Gatie’s latest offering, The Idea of Her, intensifies the emotion and sense of connection he’s become known for. “Every song is a different situation you
might be caught up in while in love,” he says. “It has the ups and downs, and the serious and not-so-serious, but it’s not necessarily about one person. It’s about the idea.” The EP also expands on his stripped-down sound. Lead single “Can’t Let You Go” adds an ancestral influence to the warm, forlorn
ballad as he sings in his family’s native Arabic for the first time. Gatie takes an even larger leap in “Do You Believe in Love?” featuring Marshmello and Ty
Dolla $ign, which comes on the heels of his first-ever collaboration—“Welcome Back” featuring fellow Toronto outsider-turned-star Alessia Cara. The upbeat anthem is undoubtedly his most purely pop offering to date. “I tried to show the world I’m not just a heartbroken dude who’s gonna make sad songs on slow piano or guitar,” he says. These sorts of co-signs are new territory for Gatie, but he laid the foundation organically. “I built my fans one by one,” says the artist, who made a habit of replying to every comment, DM, or Snap from day one.
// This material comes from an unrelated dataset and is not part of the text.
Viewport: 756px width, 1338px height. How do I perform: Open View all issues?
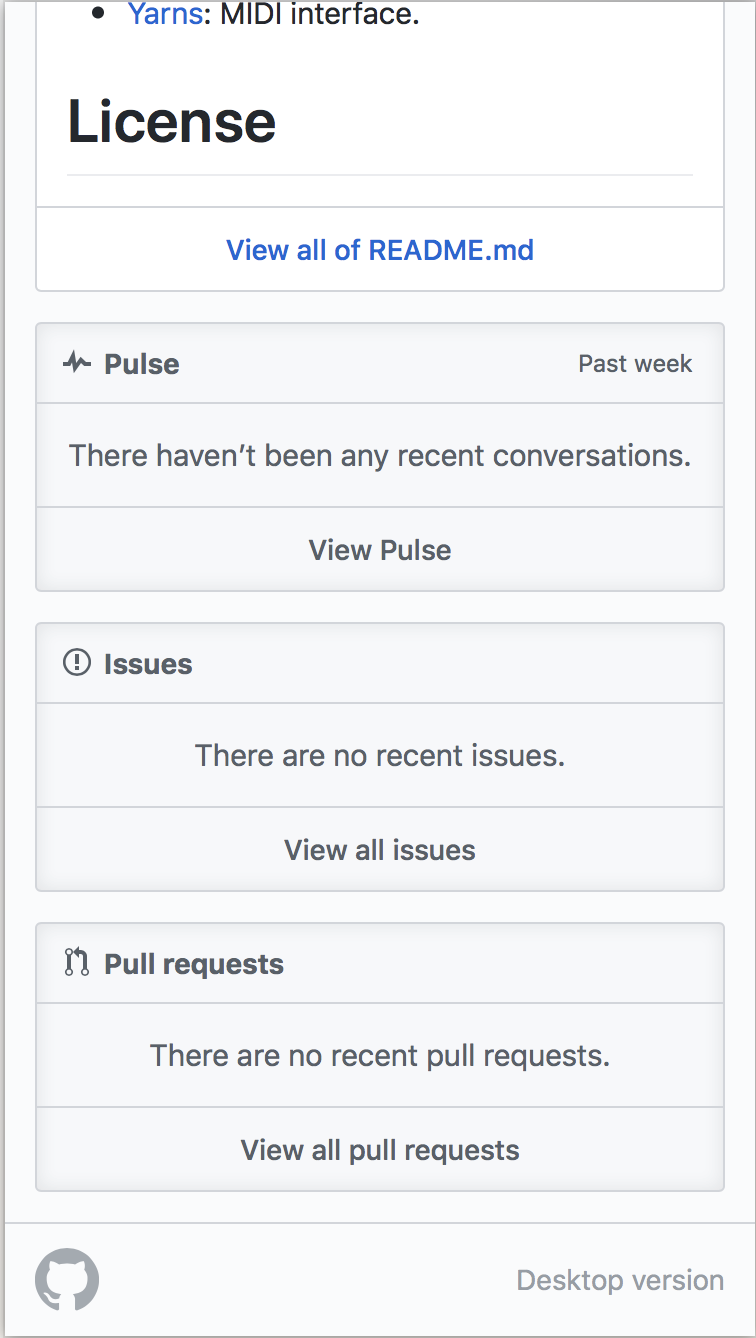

Four years later, after blossoming his sound on bigger projects like 2020’sYou, he’s accumulated over 3 billion streams across platforms. Gatie isn’t the type to care about such numbers, but it’s evidence of the powerfully authentic bonds he’s been able to form. “I like to look at The LISNers as this beautiful tree that gives me oxygen, which is my career, and if I’m not constantly watering my tree and taking good care of it then it will collapse one day,” he says. The Idea of Her is the ideal next step for both Gatie and The LISNers—a set of songs that underscores his unguarded approach to songwriting while emphasizing that there are new worlds out there to explore. “I want my fans to know I’m still figuring this out,” he says of his next chapter, which will include a full-length studio album sooner than later. “I might not know for five or 10 years, but this is where I feel like I sit most comfortably. You can expect the unexpected.